## Document passage
BEGIN

Flying was a second career for Air National Guard pilot killed in Michigan crash

Capt. Durwood Jones, with his wife Corinne, and sons George Alfred Jones, 2, and Roger Martin Jones, two months.


By RICK NATHANSON | Albuquerque Journal, N.M. | Published: December 16, 2020

ALBUQUERQUE, N.M. (Tribune News Service) — Laser eye surgery was the game changer that allowed Durwood Jones, known to family and friends as Rocky, to renew his childhood interest in aviation and become a pilot in the military.

Trading in his indoor work environment as a computer programmer and licensed trader with the Chicago Board of Trade, he took the more adventurous route of becoming a fighter jet pilot with the Wisconsin Air National Guard — inspired by his younger brother, Maj. Robert Jones, who pilots fighter jets with the Oregon Air National Guard.

The brothers, separated by just one year, were born in Roswell and raised in Albuquerque, where they attended Albuquerque Academy and were competitive cross-country runners. Rocky graduated in 2001 and Robert in 2002.

Capt. Durwood "Rocky" Jones, 37, who flew under the call name "Hawk," was flying an F-16 fighter jet during a routine training mission the evening of Dec. 8 when the aircraft crashed in a remote area of the Hiawatha National Forest in Michigan's Upper Peninsula.

He died at the scene, leaving behind his wife, Corinne, and their two young children, George Alfred Jones, 2, and Roger Martin Jones, 2 months.

The cause of the crash is under investigation, military officials said.

Wisconsin Gov. Tony Evers ordered flags flown at half-staff through Friday, calling Jones a "selfless hero."

Jones was a decorated combat veteran with the Wisconsin Air National Guard 115th Fighter Wing, with which he had been deployed to Afghanistan, South Korea, Japan, Poland and the United Arab Emirates.

When the brothers were children, their parents, Lee and Kathy Jones, took them to airfields to watch aircraft taking off and landing, and they frequently traveled to watch air shows. Lee, who owned a Pepsi-Cola distribution business, flew a private airplane, covering great distances around southeastern New Mexico and West Texas.

END

## Source material

BEGIN

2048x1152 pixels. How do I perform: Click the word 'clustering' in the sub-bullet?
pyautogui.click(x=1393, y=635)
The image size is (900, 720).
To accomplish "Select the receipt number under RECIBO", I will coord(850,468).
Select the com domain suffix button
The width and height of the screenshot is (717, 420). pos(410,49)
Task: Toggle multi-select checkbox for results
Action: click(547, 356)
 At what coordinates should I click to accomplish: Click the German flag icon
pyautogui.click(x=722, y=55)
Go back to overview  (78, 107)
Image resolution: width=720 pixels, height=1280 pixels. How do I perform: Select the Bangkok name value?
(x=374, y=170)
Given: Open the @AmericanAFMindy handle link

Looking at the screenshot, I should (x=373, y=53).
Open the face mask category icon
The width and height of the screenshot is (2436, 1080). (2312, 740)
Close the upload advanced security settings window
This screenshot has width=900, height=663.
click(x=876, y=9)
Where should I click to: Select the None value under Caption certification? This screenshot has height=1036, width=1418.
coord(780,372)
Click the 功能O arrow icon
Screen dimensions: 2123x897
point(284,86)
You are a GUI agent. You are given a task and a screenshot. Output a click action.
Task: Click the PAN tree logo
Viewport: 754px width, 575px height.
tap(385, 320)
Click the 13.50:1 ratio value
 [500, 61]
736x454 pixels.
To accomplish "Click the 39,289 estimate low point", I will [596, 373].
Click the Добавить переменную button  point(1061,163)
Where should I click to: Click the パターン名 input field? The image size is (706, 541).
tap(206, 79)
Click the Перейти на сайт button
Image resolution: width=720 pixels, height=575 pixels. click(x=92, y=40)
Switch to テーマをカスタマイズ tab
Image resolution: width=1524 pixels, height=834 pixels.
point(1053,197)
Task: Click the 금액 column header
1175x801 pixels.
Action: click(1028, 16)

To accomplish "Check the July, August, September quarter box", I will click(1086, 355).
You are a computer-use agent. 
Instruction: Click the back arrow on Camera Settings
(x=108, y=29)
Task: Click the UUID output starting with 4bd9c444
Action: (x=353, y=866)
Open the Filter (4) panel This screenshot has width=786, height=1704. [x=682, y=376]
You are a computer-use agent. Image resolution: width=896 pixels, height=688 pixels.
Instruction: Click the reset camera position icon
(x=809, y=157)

END

## Work request 1
Update the passage of the article on Capt. Durwood Jones that opens with the words "The cause of" and closes with "United Arab Emirates.", putting "half-mast" in place of "half-staff".
## Work request 2
Take the article on Capt. Durwood Jones further, continuing from the point where it stops.
The entries have nothing to do with what comes next.

## Task response 1
The cause of the crash is under investigation, military officials said.

Wisconsin Gov. Tony Evers ordered flags flown at half-mast through Friday, calling Jones a "selfless hero."

Jones was a decorated combat veteran with the Wisconsin Air National Guard 115th Fighter Wing, with which he had been deployed to Afghanistan, South Korea, Japan, Poland and the United Arab Emirates.

## Task response 2
Robert was 14 when he began learning to fly gliders, and when he was old enough, he took lessons to fly powered aircraft and eventually got a pilot's license. By the time the brothers were in college, Rocky at Northwestern and Robert at the University of Illinois, the military had changed its rules to allow people to become pilots if they've had corrective laser eye surgery.

After graduation, Robert began pilot training with the Oregon Air National Guard. Rocky, a math wiz, became a computer programmer and licensed trader with the Chicago Board of Trade.

Rocky did that for a number of years, "but he got tired of being indoors and wanted to go live a more adventurous life," said his mother, Kathy.

Attending Robert's winging ceremony in 2009, Rocky was inspired and began applying for pilot training programs. He was accepted by the Iowa Air National Guard, but with base relocations, he finished his training with the Wisconsin Air National Guard.

"We both had an interest in aviation, but all through childhood, we were told we could never be military pilots because of our eyesight," said brother Robert, who flies F-15 fighter jets with the Oregon Air National Guard and works as a commercial airline pilot.

"Rocky kind of lost the desire to be a pilot, and it didn't come up again until after college when he already had a successful career," and after laser eye surgery.

Being a military pilot was Rocky's calling, but he had a number of other interests and talents that he tapped into over the years, his brother said.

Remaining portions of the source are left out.